Known for speaking her mind, Ginsburg famously clashed with Trump during the 2016 presidential campaign, calling him a "faker," prompting the real estate mogul to call on her to resign.
In a statement issued late Friday, Trump praised Ginsburg as a "fighter," saying her legal opinions "inspired all Americans, and generations of great legal minds."
With Ginsburg's passing, the Supreme Court is ideologically divided between five conservatives - including the two Trump nominees - and three liberals. Conservative Chief Justice John Roberts has sometimes served as a swing vote.
The addition of a sixth conservative justice would help solidify what conservatives have long viewed as a tenuous hold over the court.
"It makes a big difference whether you have six conservative-leaning justices on the court or five conservative justices on the court," said John Malcolm, vice president for the Institute for Constitutional Government at the conservative Heritage Foundation.
Historically, however, a string of Republican court appointees, going back to former Chief Justice Earl Warren and associate justice William Brennan, both appointed by President Dwight Eisenhower in the 1950s, has adopted liberal positions, Malcolm noted.
"So, even if the court was 'more conservative' in the sense that there were more Republican appointees, that did not make it a more conservative court," Malcolm said.
The Heritage Foundation and the conservative Federalist Society have both advised the White House on Trump's judicial nominees.
Gorsuch and Kavanaugh - while solidly conservative - have occasionally broken ranks and voted with the court's liberal wing on key issues, angering some on the right.
Trump, who campaigned on appointing conservative judges four years ago and takes pride on his judicial appointment record, recently released a list of 20 potential Supreme Court nominees, describing them as jurists in the mold of the late Supreme Court Justice Antonin Scalia and current conservative justices Clarence Thomas and Samuel Alito.
Among the front runners on Trump's list are Amy Coney Barrett, Amul Thapar and Thomas Hardiman, all currently appeals court judges.
If Trump decides to replace Ginsburg with another woman, Barrett will likely be considered the front runner, Malcolm said.
Barrett, 48, was appointed to the federal court of appeals for the seventh circuit in 2017.
Malcolm described her as a jurist committed to textualism and originalism - constitutional interpretation theories championed by conservatives.
"I would say the same thing about just about everybody on the president's list," Malcolm said.
Wehle, who is the author of a book about the U.S. Constitution, said the appointment of another conservative justice could affect a host of contentious issues: abortion rights, immigration, health care, the separation of church and state and others.
"It takes two-thirds of a majority of both houses of Congress and ratification by three quarters of the states to amend the Constitution through the will of the people," Wehle noted. "But it only takes five lifelong members of the United States Supreme Court to effectively amend the Constitution in a decision."
The prospects are solid that Trump could prevail in appointing a conservative to succeed Ginsburg, even if he loses to Democrat Joe Biden in the Nov. 3 election.
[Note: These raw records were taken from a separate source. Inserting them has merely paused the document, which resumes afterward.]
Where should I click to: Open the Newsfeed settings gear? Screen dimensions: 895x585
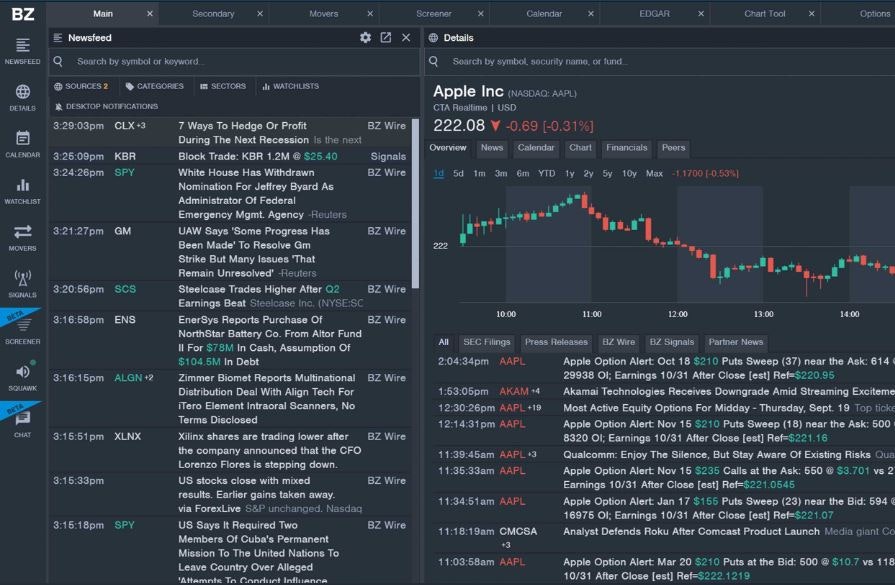pyautogui.click(x=366, y=37)
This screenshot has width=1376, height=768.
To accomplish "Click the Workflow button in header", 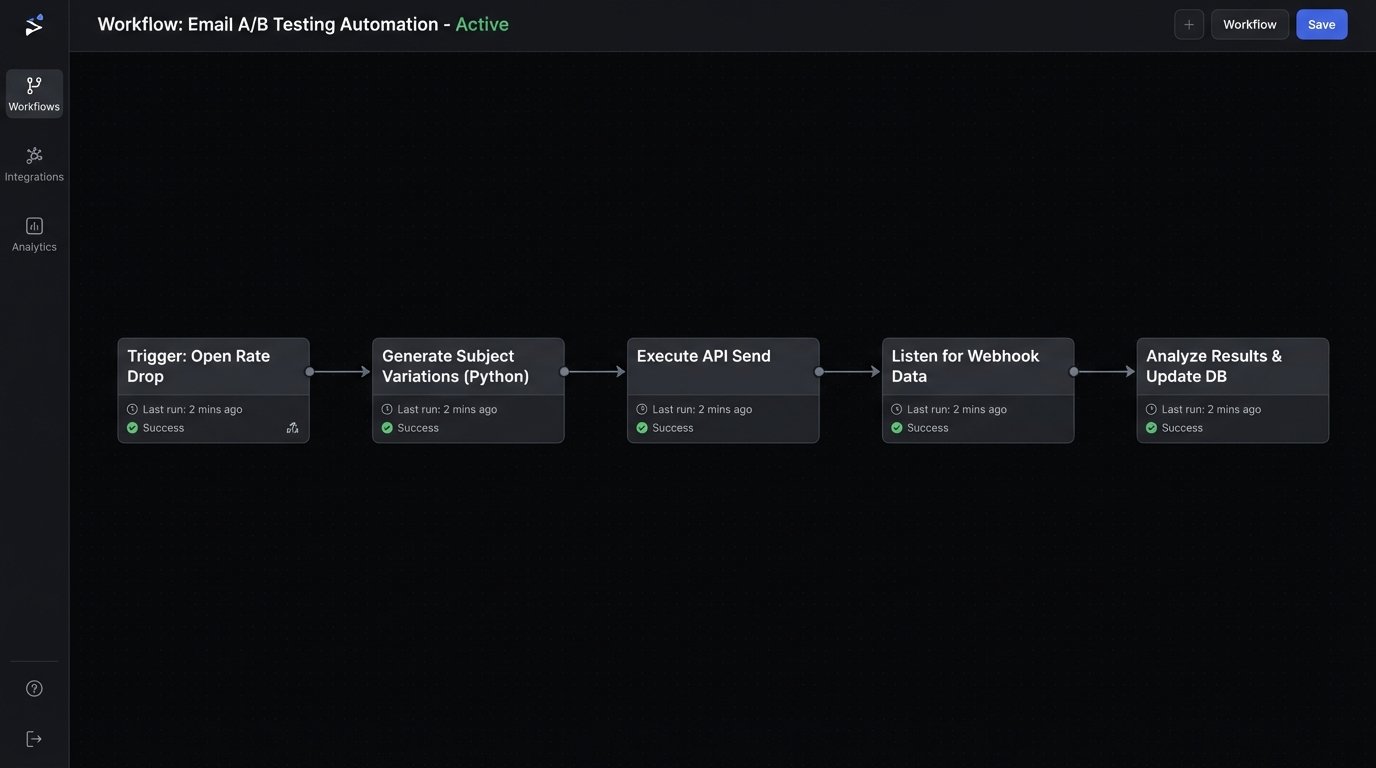I will (x=1249, y=25).
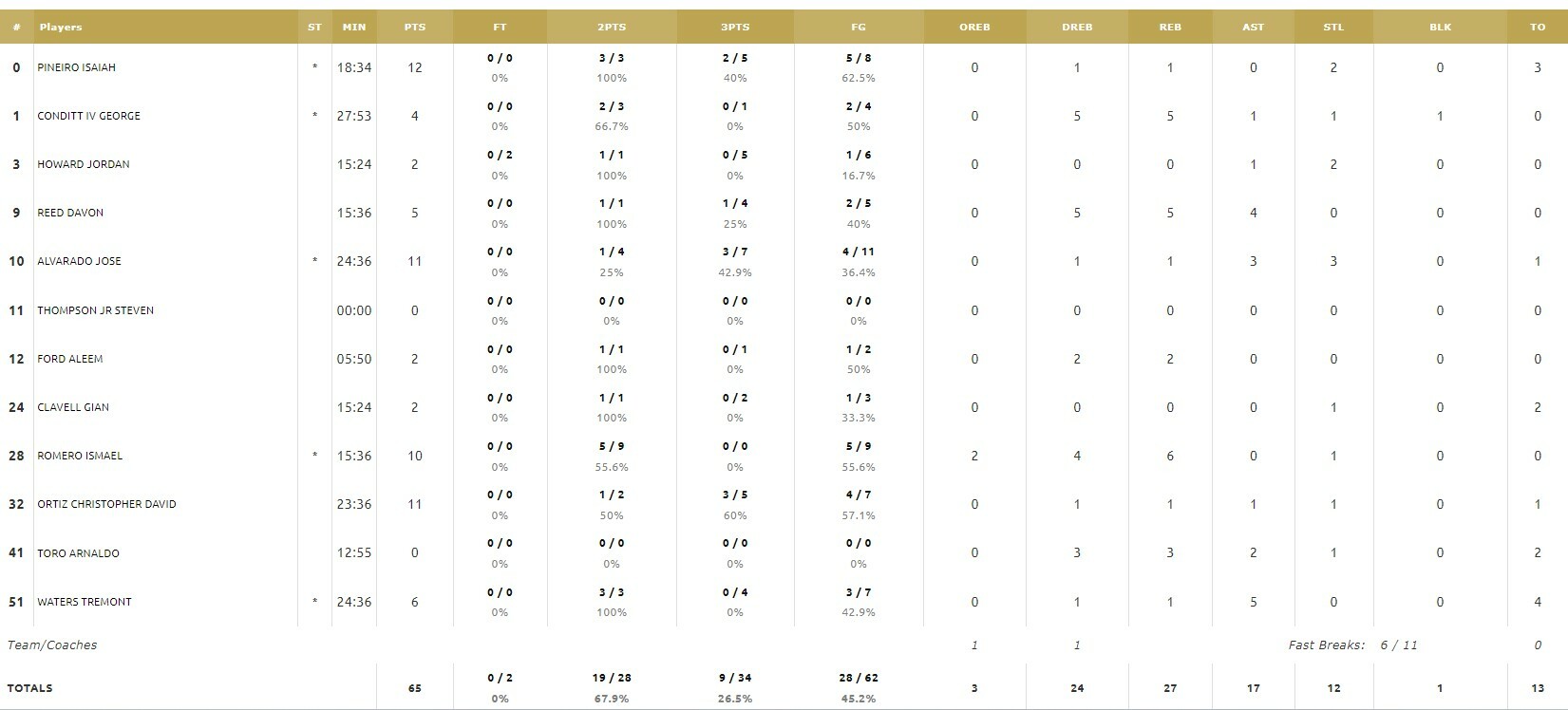Click the 2PTS column header

pos(612,27)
With the help of Senate Majority Leader Mitch McConnell of Kentucky, Trump could try to push through a nomination before the election or - more likely - during the lame duck session of Congress after the election.
Just days before her death, Ginsburg reportedly dictated these words to her granddaughter, "My most fervent wish is that I will not be replaced until a new president is installed."
A confirmation vote ahead of the inauguration is likely to prove toxic, making the contentious hearings over Kavanaugh's nomination in 2018 "seem like an energetic pillow fight," Malcolm predicted.